New Stock Market Terms

Since I’m a financial planner many friends and clients have been kind of enough to forward this e-mail to me numerous times.   After receiving it for the 115th time, I figured it was only appropriate to post it to the blog.   If you’ve seen it already, I apologize, but give it another read and I assure you that you’ll get a chuckle.  I also added an new one to the bottom of the list.  Enjoy!

Due to today’s rapidly changing stock market, the following terms have had to be revised for investors in order to more clearly reflect today’s economic condition:

CEO — Chief Embezzlement Officer.

CFO — Corporate Fraud Officer.

BULL MARKET — A random market movement causing an investor to mistake himself for a financial genius.

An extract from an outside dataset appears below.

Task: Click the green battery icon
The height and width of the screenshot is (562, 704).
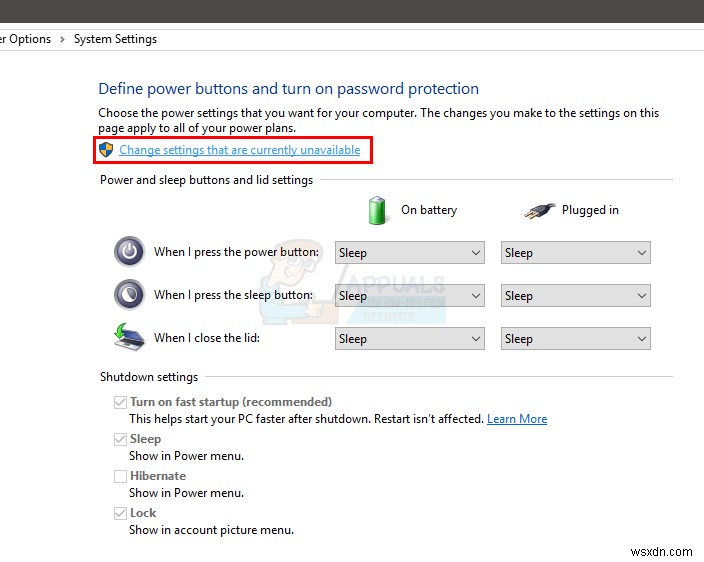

BEAR MARKET — A 6 to 18 month period when the kids get no allowance the wife gets no jewelry, and the husband gets no sex.

VALUE INVESTING — The art of buying low and selling lower.

P/E RATIO — The percentage of investors wetting their pants as the market keeps crashing.

BROKER — What my broker has made me.

STANDARD & POOR — Your life in a nutshell.

STOCK ANALYST — Idiot who just downgraded your stock.

STOCK SPLIT — When your ex-wife and her lawyer split your assets equally between themselves.

FINANCIAL PLANNER — A guy whose phone has been disconnected.

MARKET CORRECTION — The day after you buy stocks.

CASH FLOW — The movement your money makes as it disappears down the toilet.

YAHOO — What you yell after selling it to some poor sucker for $240 per share.

WINDOWS 2000 — What you jump out of when you’re the sucker who bought Yahoo @ $240 per share.

INSTITUTIONAL INVESTOR — Last year investor who’s now locked up in a nuthouse.

PROFIT — An archaic word no longer in use.

Liquidity– What happens when one looks at their retirement account statements and wet’s their pants.